O novo álbum é uma confissão para si mesmo. Ficamos sabendo que o cantor traiu sua noiva e é viciado em sexo e, no final do álbum, Lamar confessa: “Quando você ouvir essa música, Whitney (a noiva) já terá ido embora. Ela fez o melhor que pôde”. Ficamos sabendo os nomes dos filhos que antes estavam escondidos e, na faixa Father Time, percebemos que o músico tem problemas de relacionamento com o pai, o que fez com que ele aprendesse a manter todas as suas emoções sob controle.

O álbum inteiro está envolto em arrependimento pelo fato de Kendrick Lamar ter se calado, não ter defendido a mãe ou não ter comentado a morte de George Floyd. Na última música, o músico diz que não pode salvar o mundo porque está tentando salvar o seu próprio e pede que não o procurem como salvador, com os versos “I’m sorry, I choose myself”.

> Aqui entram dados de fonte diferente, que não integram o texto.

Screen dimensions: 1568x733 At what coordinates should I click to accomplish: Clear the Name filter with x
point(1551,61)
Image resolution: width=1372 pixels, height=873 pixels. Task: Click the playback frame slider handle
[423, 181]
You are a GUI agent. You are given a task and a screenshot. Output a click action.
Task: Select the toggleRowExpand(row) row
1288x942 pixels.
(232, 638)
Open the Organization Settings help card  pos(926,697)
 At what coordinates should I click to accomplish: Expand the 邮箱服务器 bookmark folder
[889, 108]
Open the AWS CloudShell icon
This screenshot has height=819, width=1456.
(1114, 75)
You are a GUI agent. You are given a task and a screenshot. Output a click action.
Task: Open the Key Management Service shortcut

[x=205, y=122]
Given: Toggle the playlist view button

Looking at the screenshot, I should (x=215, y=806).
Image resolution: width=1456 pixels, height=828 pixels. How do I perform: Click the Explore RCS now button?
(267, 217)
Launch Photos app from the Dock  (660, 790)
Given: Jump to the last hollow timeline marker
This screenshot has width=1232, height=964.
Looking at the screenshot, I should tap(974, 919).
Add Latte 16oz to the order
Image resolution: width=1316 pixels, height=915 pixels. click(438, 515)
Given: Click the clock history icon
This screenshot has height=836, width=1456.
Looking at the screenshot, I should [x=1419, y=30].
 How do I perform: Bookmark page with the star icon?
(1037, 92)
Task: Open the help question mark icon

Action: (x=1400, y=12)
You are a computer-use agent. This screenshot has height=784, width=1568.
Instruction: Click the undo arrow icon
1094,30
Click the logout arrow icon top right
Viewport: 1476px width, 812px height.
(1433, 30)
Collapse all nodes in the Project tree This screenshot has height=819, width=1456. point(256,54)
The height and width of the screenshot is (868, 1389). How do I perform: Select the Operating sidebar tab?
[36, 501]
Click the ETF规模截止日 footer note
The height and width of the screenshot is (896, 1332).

Lamar raramente aparece em público, quase não dá entrevistas e passa pouco tempo nas redes sociais. No entanto, ele mostra seu mundo interior por meio de sua música, na qual aborda tópicos que repercutem entre os ouvintes. Por que Kedrick Lamar é um gênio? Porque ele expõe seu mundo interior aos fãs e, de álbum em álbum, cria obras poéticas que combinam agenda social e filosofia de rua.